The site near the city of Ouarzazate -- famous as a filming location for Hollywood blockbusters like "Lawrence of Arabia" and "Gladiator" -- aims to produce enough energy to power over one million homes by the end of the year and reduce carbon emissions by an estimated 760,000 tons per year
The first part of a three-phase project of the thermosolar farm was officially turned on in 2016 by His Majesty Mohammed VI of Morocco.
"It's been operational since 2016. The final two are under construction and are in the final stages and should be fully operational by the end of this year," Moez Cherif, Lead Energy Economist for the MENA (Middle East and North Africa) region for the World Bank, told CNN.
The solar plant, called the Noor complex, uses concentrating solar power (CSP) which is more expensive to install than the widely used photovoltaic panels, but unlike them, enables the storage of energy for nights and cloudy days.
Mirrors focus the sun's light and heat up a liquid, which, when mixed with water, reaches around 400 degree Celsius. The steam produced from this process drives a turbine and generates electrical power.
A cylinder full of salt is melted by the warmth from the mirrors during the day, and stays hot enough at night to provide up to three hours of power, according to World Bank
, who financed construction of the plant with a $400 million loan combined with $216 million provided from the Clean Technology Fund.
"Morocco is consider as a leader in the MENA region at least as far as renewables are concerned," said Cherif.

====

**PARTS OF THE EXERCISE**
1. From the Noor solar article, extract the text between "The solar plant, called" and "and cloudy days.", inclusive.
2. Answer these questions using the Noor solar article:
(a) How many homes does the site aim to power by the end of the year?
(b) In what year was the first part of the project officially turned on?
(c) For up to how many hours can the melted salt provide power at night?

(Stored items)
====

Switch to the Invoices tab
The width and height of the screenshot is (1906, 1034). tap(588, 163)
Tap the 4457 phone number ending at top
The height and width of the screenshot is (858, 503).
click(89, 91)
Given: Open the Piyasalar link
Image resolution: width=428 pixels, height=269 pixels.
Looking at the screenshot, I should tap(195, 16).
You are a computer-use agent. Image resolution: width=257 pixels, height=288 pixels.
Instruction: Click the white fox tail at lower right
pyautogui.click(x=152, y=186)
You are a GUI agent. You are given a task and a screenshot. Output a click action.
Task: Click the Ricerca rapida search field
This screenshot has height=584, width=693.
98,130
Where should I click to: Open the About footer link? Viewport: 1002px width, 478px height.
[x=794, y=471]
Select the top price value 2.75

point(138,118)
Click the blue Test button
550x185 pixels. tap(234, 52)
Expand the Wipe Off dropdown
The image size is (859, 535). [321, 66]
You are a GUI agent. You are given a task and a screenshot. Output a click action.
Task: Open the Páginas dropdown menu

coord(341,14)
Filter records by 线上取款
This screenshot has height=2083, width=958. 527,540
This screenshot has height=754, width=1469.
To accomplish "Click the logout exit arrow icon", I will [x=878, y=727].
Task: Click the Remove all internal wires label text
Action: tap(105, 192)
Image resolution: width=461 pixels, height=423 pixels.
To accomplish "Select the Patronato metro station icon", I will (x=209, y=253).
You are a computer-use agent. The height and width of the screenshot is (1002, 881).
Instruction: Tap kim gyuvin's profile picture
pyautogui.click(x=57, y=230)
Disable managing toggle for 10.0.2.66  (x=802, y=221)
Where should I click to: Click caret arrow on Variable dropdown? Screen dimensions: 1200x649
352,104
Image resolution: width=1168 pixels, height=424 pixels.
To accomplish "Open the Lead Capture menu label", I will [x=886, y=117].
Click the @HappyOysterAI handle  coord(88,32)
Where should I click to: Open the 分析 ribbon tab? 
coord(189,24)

====

**SOLUTIONS IN ORDER**
1.
The solar plant, called the Noor complex, uses concentrating solar power (CSP) which is more expensive to install than the widely used photovoltaic panels, but unlike them, enables the storage of energy for nights and cloudy days.

2.
(a) Over one million homes
(b) 2016
(c) Up to three hours